①Whether there is an IP address in the url;

③Whether there are sensitive characters in the url, and the sensitive characters include @;

④Whether the url port is port 80;

⑥ Whether the url contains keywords related to shopping or property accounts, the keywords include account, banking, taobao.

3. a kind of phishing website detection method based on width learning as claimed in claim 1, is characterized in that, described in step (1.3), dynamic feature also comprises:

①Whether the title of html contains sensitive characters, the sensitive characters include 'lottery', 'overseas gambling', 'winner';

②Whether there is a form form;

④ Whether the href of the link is the same domain name as the url; the href is the abbreviation of Hypertext Reference, which is the url of the designated hyperlink target.

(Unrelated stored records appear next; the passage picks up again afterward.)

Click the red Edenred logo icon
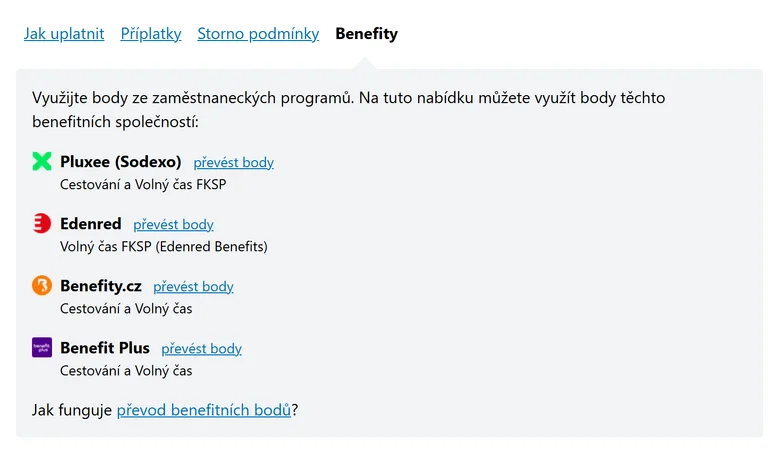This screenshot has height=457, width=778. tap(42, 224)
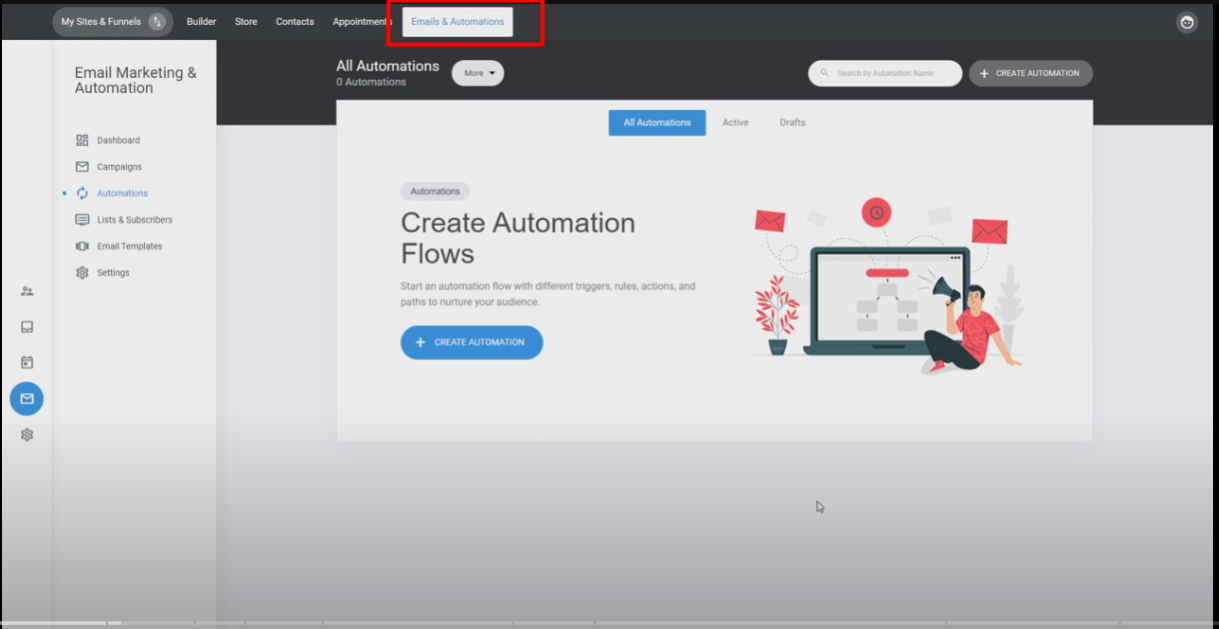Click the bottom gear icon in left rail
The image size is (1219, 629).
click(x=27, y=435)
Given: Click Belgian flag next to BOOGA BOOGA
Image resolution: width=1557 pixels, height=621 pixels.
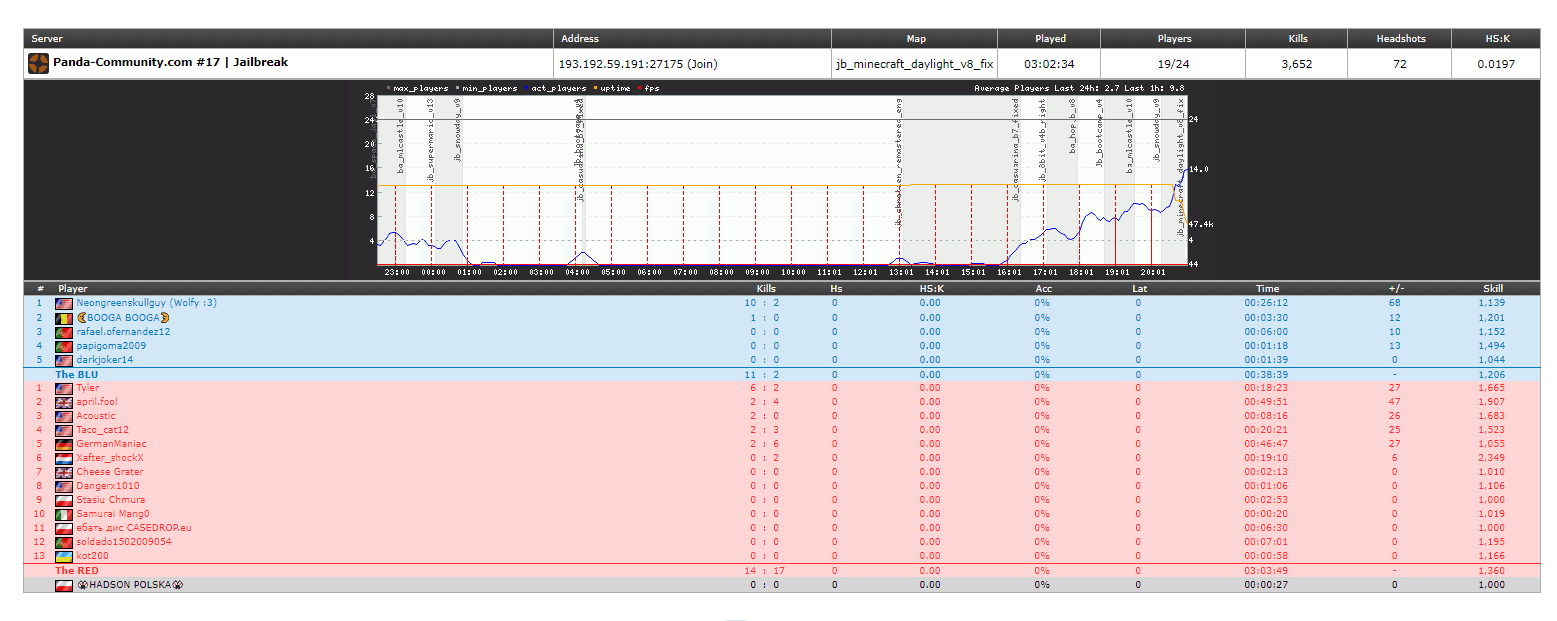Looking at the screenshot, I should pos(64,318).
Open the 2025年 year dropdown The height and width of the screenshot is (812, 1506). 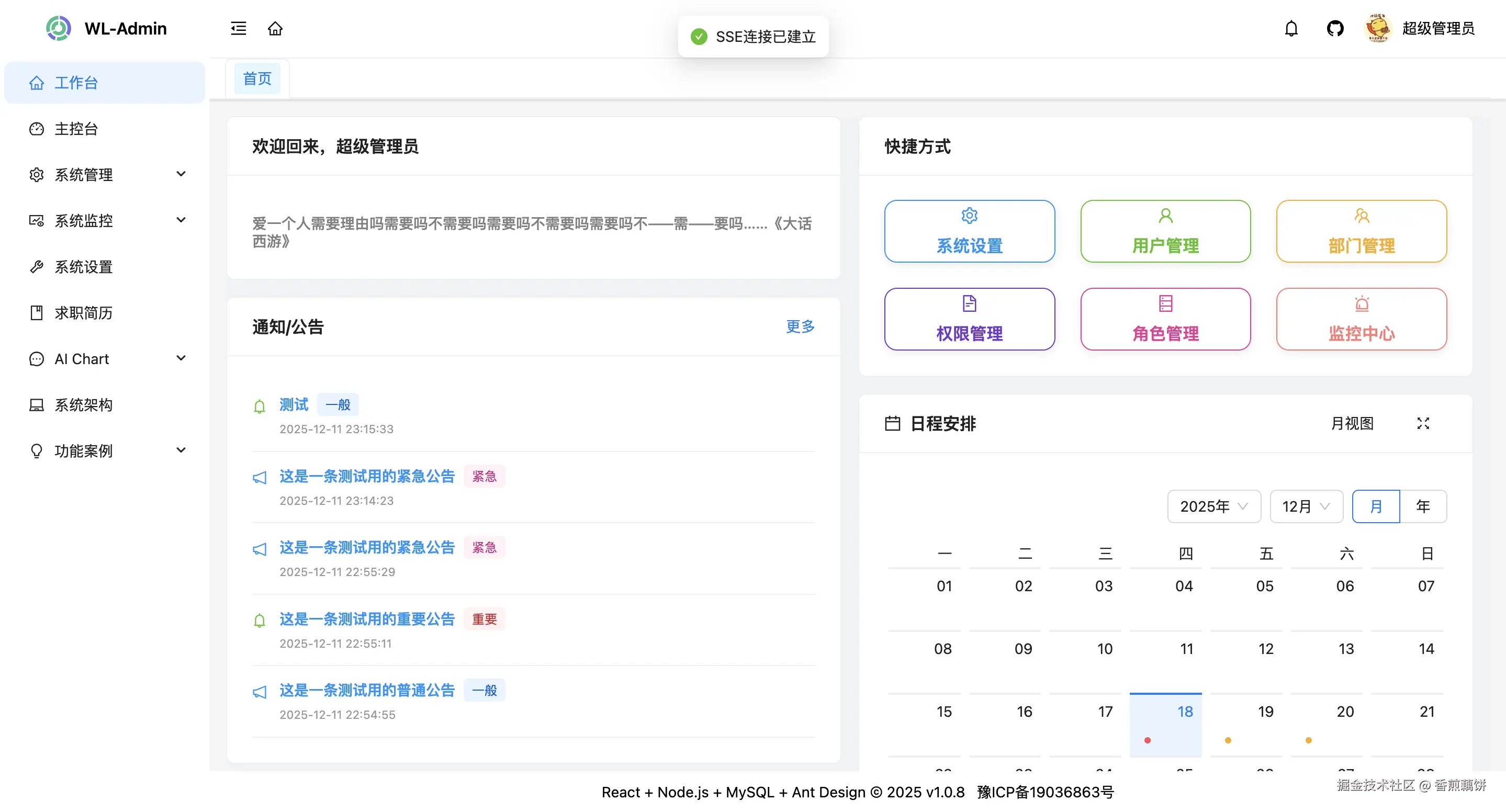[x=1213, y=506]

4. a kind of phishing website detection method based on width learning as claimed in claim 1 is characterized in that, the interactive feature described in step (1.4) comprises:

①Whether the form is rigorous;

②Click the link, whether it is empty;

③ Click on the link to see if URL redirection occurs.

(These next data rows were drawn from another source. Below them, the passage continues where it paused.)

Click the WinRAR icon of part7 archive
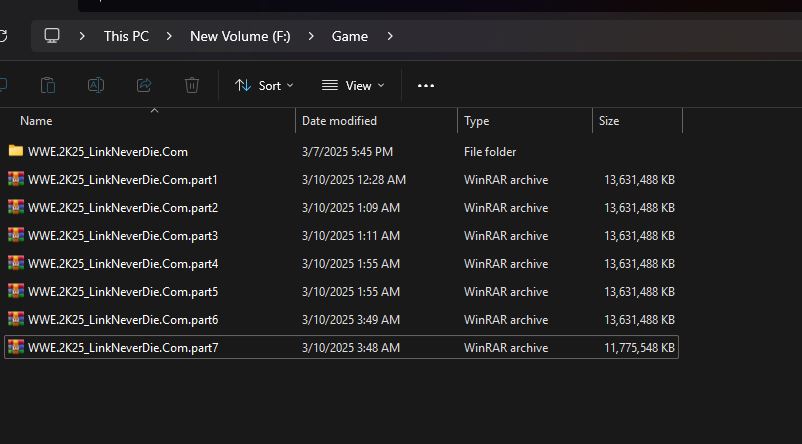 click(x=15, y=348)
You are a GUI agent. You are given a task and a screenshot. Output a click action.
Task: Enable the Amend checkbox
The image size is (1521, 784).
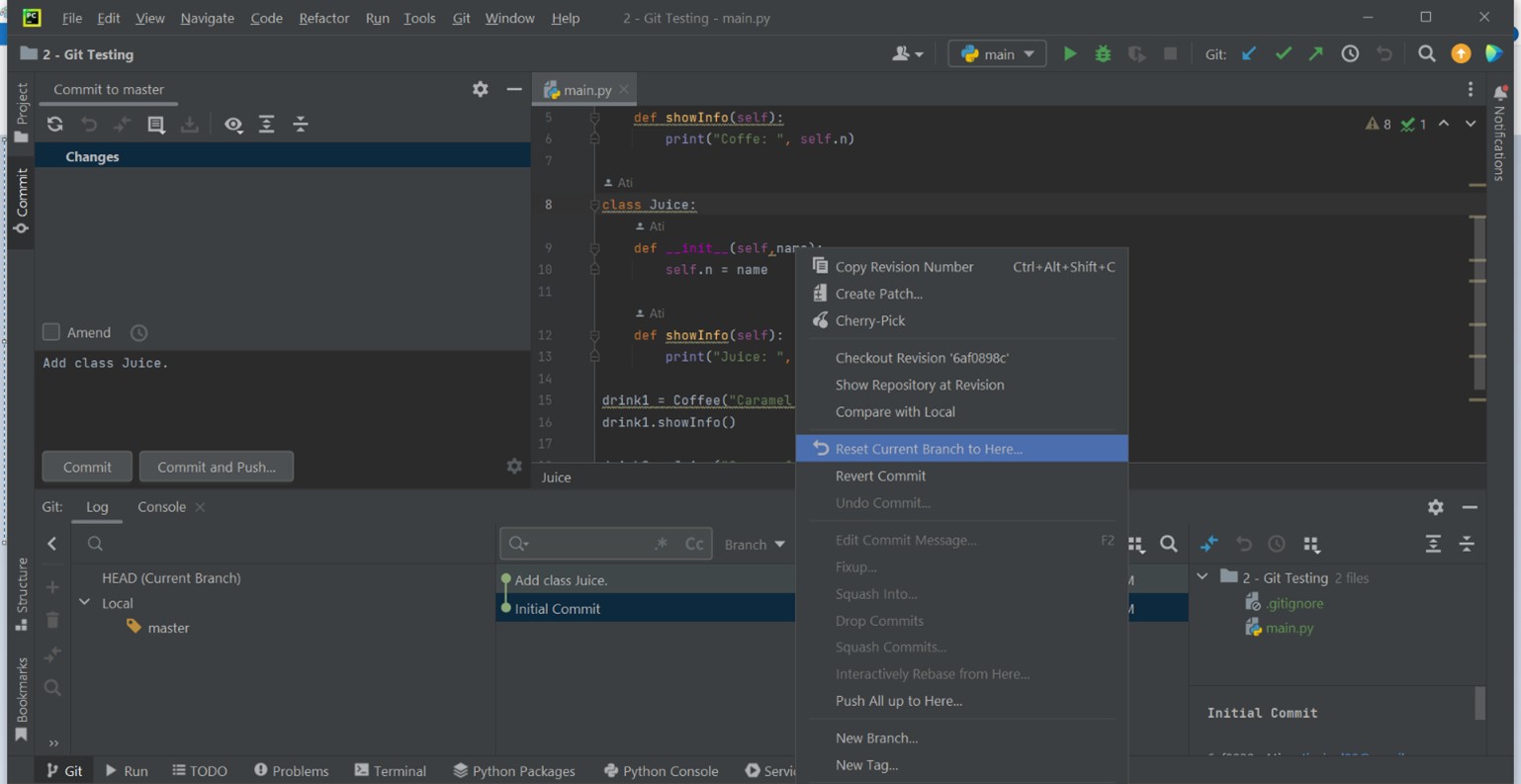50,332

5. a kind of phishing website detection method based on width learning as claimed in claim 1, is characterized in that, step (2) is specially:

(2.1) Set the k value;

(2.2) Use the k-fold cross-validation method to divide the data set in step (1) into the training set and the validation set.

6. a kind of phishing website detection method based on width learning as claimed in claim 1, is characterized in that, step (3) is specially:

(3.1) Use the feature vector set of the web page samples in the training set of step (2) to train the width learning model and test the performance of the classifier;

(3.2) Continuously adjust the network architecture by adding feature nodes and enhanced nodes for training and testing until the classifier achieves the expected performance, obtain the weight information of each layer and save the model.

7. a kind of phishing website detection method based on width learning as claimed in claim 6 is characterized in that, step (3.1) is specially:

(3.11) Initialize the number of feature windows N2, the number of feature nodes in the window N1, and the value of the number of enhanced nodes N3; randomly initialize the weight matrix of the feature nodes of the classifier model, and use the sparse auto-encoding to process the weight of the feature nodes;

(3.12) Perform matrix multiplication between the feature vector set of the webpage sample and the weight matrix obtained in step (3.11) to obtain a feature node matrix;

(3.13) Randomly initialize the enhanced node weight matrix;

(3.14) Multiply the feature node matrix obtained in step (3.12) and the weight matrix obtained in step (3.13) to obtain an enhanced node matrix;

(3.15) The feature node matrix obtained in step (3.12) and the enhanced node matrix obtained in step (3.14) are horizontally spliced by column to obtain an input matrix;

(3.16) Obtain the plus generalized inverse of the input matrix obtained in step (3.15) and perform matrix multiplication with <Y> to obtain a weight matrix; the <Y> is a matrix composed of labels of web page samples; the labels of the web page samples represent a phishing website or not;

(3.17) Since step (2) is k-fold cross-validation, step (3.1) is repeated k times to average the accuracy of k times;

(3.18) Gradually increase the values of N1, N2, and N3, observe whether the accuracy of the width model is improved, and find the optimal parameters.

8. a kind of phishing website detection method based on width learning as claimed in claim 6 is characterized in that, step (3.2) is specially:

(3.21) Use the incremental learning method of increasing the number of feature nodes and enhancing the number of nodes to adjust and test the model obtained in step (3.1);

(3.22) Set the number of loops in step (3.21) and record the obtained test accuracy, compare and determine the optimal number of feature nodes and the number of enhancement nodes, and save the optimal model.

9. a kind of phishing website detection method based on width learning as claimed in claim 1, is characterized in that, step (4) is specially: collect misjudged website and newly included website as new feature vector set, carry out model to model. Incremental learning of the input is added to obtain an adjusted weight matrix to optimize the model.